Là où habite Sophie, il y a un “ti baron” comme elle le dit et qui est en train de poursuivre ses activités au nez et à la barbe de la police. Et de l’autre côté, il y a de nombreux jeunes, tombés dans l’addiction aux drogues synthétiques avec pour conséquences des drames familiaux et de terribles souffrances. Il y a aussi les moins jeunes, ceux qui ont 30 – 40 ans ou plus, consommateurs de drogues (parfois diverses) de longue date, qui ont fini par faire exploser leur foyer. Sophie se dit révoltée. Pour cause, le “ti baron” est en train de s’enrichir sur la détresse des familles de son quartier et d’ailleurs.
“Un de mes oncles avait effectué des travaux dans la maison d’un grand trafiquant de drogues.

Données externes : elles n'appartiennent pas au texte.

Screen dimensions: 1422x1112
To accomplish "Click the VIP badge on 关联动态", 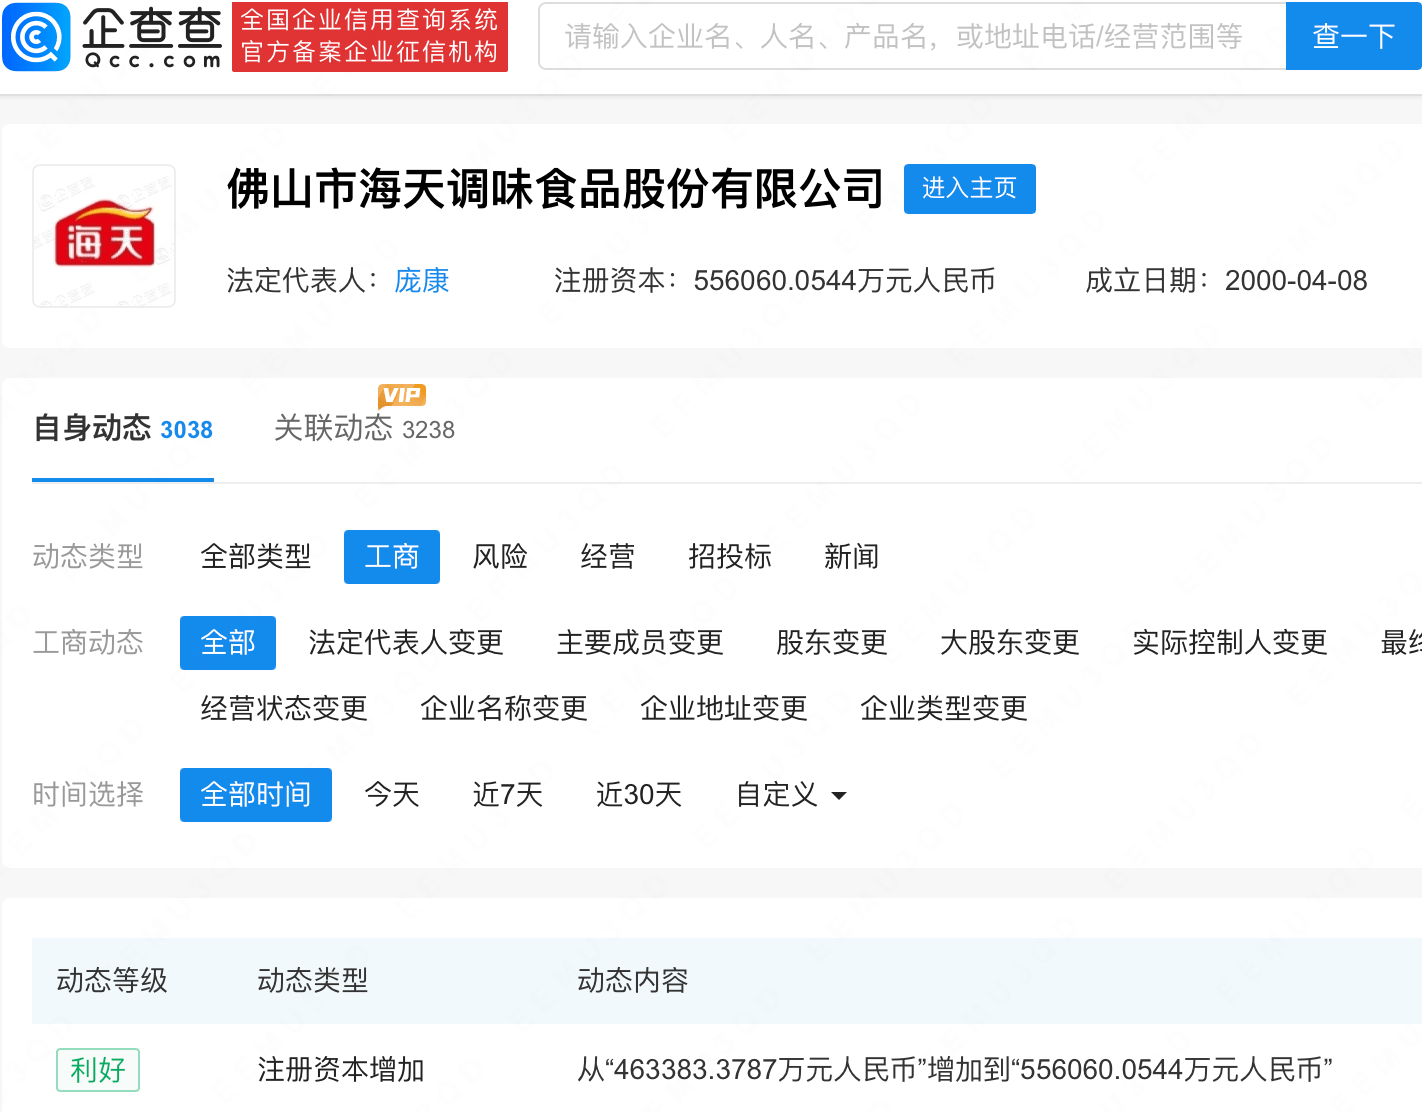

Et vous savez comment il était payé ? Par de la drogue ! Mon oncle travaillait nuit et jour pour obtenir sa dose. Il oubliait même de se nourrir. Me li pa bliye so ladrog. Quand je vois ce que le ti baron est en train de faire aux familles, cela me rend malade”, dit Sophie. Elle poursuit : “Cette personne est en train de s’enrichir sur la souffrance des mères et des pères. Il a amélioré son confort. Si nou trouv li pe met enn sak lor so ledo pe al travay, nou kapav konpran kouma li gagn kass! Kouma kapav les sa bann dimounn-la mont lakaz letaz ar larm ek soufrans enn bann fami ? Les gens l’appellent ‘boss’. Un boss, pour moi, c’est un homme qui se lève chaque matin pour aller travailler et qui rentre chez lui après avoir gagné honnêtement sa vie.”

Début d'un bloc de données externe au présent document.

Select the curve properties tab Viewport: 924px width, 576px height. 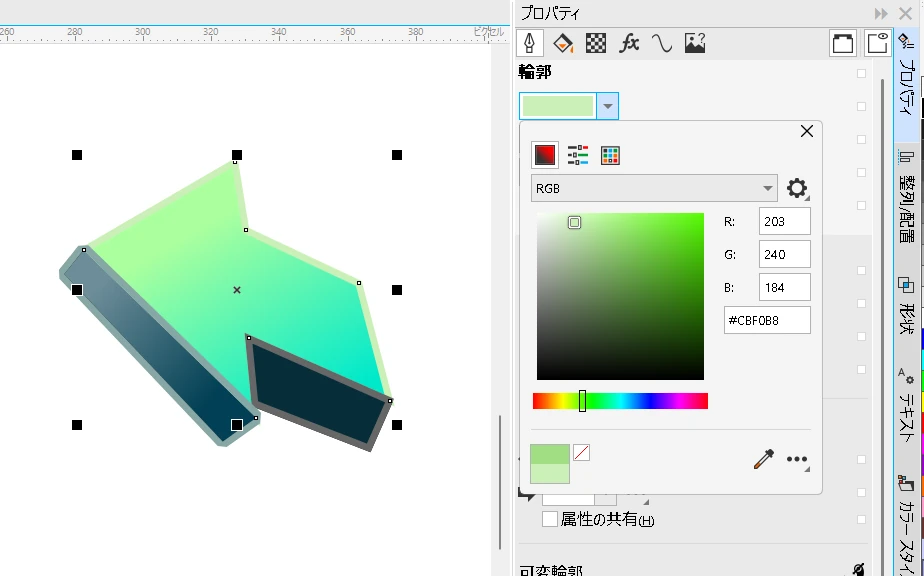(661, 42)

“J’ai peur pour mes enfants”
Sophie dit ne pas comprendre comment “ni la police, ni la MRA ou encore la FIU ne se sont aperçus de la soudaine progression sociale” du présumé trafiquant de son quartier. “Pa bizin al liniversite pou trouve ki li pa normal ki enn dimounn ki pa travay pe mont lakaz! Mwa mo pe bizin mont enn lakaz bout par bout, tranpe kan lapli tonbe…”, avance Sophie. “J’ai peur pour mes enfants. Je leur parle régulièrement des valeurs et de l’ampleur qu’a pris la drogue chez nous. Je sais que, malgré tout, la tentation d’aller vers l’argent facile est parfois plus forte. Quand un jeune voit ses pairs se faire de l’argent en peu de temps, alors qu’on lui demande d’étudier pour travailler plus tard pour quelques sous, son choix est vite fait”, dit-elle.
“Leur père ne changera pas”
Si, de son côté, Magali confie avoir coupé les ponts avec son ancien compagnon, elle explique qu’elle a, toutefois, accepté la requête de celui-ci pour la visite de ses enfants en prison. Mais elle lui en veut d’avoir brisé le foyer qu’elle avait essayé de construire avec lui. “Il n’a pratiquement pas connu notre dernier enfant. Il était en prison quand j’ai accouché. Mes enfants lui ont rendu visite quelques fois l’année dernière et iront le voir aux prochaines vacances. À chaque fois que les enfants rentrent de la prison, ils me racontent que leur père leur a dit qu’à sa sortie, nous allons vivre ensemble. J’ai toujours été franche avec mes enfants. Je leur ai expliqué que ce ne sera pas possible. Leur père ne changera pas ! Il s’est retrouvé en prison le jour même de sa liberté conditionnelle ! J’ai appris qu’il se débrouillait pour obtenir et consommer de la drogue. Je ne veux plus vivre ce qu’il nous a infligé dans le passé”, affirme Magali.